▶ _How to complete this task_
All lines below containing the string "back" are to be copied.
** Extracted data follows **
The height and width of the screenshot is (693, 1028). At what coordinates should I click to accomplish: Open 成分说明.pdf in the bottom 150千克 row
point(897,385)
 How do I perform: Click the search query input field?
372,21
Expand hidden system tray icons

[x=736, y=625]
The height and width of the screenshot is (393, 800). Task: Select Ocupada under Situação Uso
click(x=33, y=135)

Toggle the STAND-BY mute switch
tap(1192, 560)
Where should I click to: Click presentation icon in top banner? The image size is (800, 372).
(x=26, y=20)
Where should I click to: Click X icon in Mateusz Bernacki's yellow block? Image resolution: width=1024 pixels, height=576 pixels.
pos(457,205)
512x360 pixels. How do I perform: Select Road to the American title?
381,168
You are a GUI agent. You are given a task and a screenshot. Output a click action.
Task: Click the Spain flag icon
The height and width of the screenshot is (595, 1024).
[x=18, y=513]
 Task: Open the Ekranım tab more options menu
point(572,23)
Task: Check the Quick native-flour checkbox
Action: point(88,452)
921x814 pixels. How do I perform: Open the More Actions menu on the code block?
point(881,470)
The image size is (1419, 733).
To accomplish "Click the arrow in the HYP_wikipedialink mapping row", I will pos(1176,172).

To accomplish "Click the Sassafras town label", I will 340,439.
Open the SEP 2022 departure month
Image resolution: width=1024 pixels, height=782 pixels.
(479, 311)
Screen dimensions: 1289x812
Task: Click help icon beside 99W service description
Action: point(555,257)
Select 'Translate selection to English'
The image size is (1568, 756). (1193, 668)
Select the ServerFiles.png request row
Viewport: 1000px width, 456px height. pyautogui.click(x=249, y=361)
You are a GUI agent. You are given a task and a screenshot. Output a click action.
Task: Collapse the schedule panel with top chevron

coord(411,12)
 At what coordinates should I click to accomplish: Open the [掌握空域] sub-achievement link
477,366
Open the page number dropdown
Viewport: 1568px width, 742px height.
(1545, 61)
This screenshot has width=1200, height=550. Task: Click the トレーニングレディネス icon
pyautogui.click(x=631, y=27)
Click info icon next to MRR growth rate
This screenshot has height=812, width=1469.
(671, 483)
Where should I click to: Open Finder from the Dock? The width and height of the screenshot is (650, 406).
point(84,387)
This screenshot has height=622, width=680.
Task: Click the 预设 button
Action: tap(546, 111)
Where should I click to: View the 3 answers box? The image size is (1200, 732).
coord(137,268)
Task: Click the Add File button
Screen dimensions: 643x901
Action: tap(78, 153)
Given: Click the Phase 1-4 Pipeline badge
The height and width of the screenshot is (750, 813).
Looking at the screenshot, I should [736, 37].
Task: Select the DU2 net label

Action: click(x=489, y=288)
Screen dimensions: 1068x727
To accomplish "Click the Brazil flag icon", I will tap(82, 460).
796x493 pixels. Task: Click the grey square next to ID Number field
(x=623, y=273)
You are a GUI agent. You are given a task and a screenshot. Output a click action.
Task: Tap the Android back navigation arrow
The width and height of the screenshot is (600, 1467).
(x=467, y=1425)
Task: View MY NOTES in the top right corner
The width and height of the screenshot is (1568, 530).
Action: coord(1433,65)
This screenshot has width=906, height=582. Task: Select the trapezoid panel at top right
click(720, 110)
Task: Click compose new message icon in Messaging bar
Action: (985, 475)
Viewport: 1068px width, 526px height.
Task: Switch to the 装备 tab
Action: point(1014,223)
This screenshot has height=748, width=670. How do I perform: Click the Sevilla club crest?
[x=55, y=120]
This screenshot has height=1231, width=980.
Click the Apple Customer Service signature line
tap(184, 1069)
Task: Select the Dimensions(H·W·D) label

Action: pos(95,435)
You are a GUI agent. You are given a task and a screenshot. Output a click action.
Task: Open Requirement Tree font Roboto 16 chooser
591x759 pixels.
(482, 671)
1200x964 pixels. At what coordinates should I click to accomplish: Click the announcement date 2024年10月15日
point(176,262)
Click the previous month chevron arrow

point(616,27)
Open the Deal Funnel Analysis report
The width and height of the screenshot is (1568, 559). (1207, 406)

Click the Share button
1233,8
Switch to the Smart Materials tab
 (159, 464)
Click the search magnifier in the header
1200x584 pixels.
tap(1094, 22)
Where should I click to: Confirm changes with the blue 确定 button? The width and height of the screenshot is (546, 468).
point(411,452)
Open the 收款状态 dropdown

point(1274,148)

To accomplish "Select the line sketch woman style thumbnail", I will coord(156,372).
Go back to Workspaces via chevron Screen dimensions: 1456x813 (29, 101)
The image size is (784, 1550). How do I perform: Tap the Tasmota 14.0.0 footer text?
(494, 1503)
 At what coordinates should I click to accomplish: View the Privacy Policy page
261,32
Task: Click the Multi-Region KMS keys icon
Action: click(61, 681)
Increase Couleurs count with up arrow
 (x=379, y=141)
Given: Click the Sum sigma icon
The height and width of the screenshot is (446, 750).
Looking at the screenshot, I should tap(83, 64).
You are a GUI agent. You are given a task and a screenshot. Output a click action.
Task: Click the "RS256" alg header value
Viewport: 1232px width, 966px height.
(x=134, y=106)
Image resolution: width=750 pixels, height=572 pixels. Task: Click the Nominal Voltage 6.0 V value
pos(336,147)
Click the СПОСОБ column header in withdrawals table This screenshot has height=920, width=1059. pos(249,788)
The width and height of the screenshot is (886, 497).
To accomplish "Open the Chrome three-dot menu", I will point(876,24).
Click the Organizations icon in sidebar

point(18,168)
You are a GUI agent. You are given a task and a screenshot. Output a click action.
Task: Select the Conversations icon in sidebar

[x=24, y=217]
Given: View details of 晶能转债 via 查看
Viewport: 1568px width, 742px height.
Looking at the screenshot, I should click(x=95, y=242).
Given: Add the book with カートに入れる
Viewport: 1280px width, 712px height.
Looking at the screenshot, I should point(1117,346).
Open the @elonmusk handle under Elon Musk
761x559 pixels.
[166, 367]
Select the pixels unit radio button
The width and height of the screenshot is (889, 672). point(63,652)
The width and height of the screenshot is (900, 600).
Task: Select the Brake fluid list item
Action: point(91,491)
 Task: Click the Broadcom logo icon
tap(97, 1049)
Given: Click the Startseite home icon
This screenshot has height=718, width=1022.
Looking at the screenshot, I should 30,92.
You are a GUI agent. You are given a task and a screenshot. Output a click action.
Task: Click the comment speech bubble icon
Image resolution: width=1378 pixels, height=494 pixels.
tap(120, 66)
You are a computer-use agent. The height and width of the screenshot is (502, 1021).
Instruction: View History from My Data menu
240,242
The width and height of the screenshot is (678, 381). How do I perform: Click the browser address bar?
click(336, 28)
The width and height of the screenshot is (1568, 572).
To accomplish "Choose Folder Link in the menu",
** End of Extracted data **
▶ _Completed task_
Task: Tap the Android back navigation arrow
Go back to Workspaces via chevron Screen dimensions: 1456x813 (29, 101)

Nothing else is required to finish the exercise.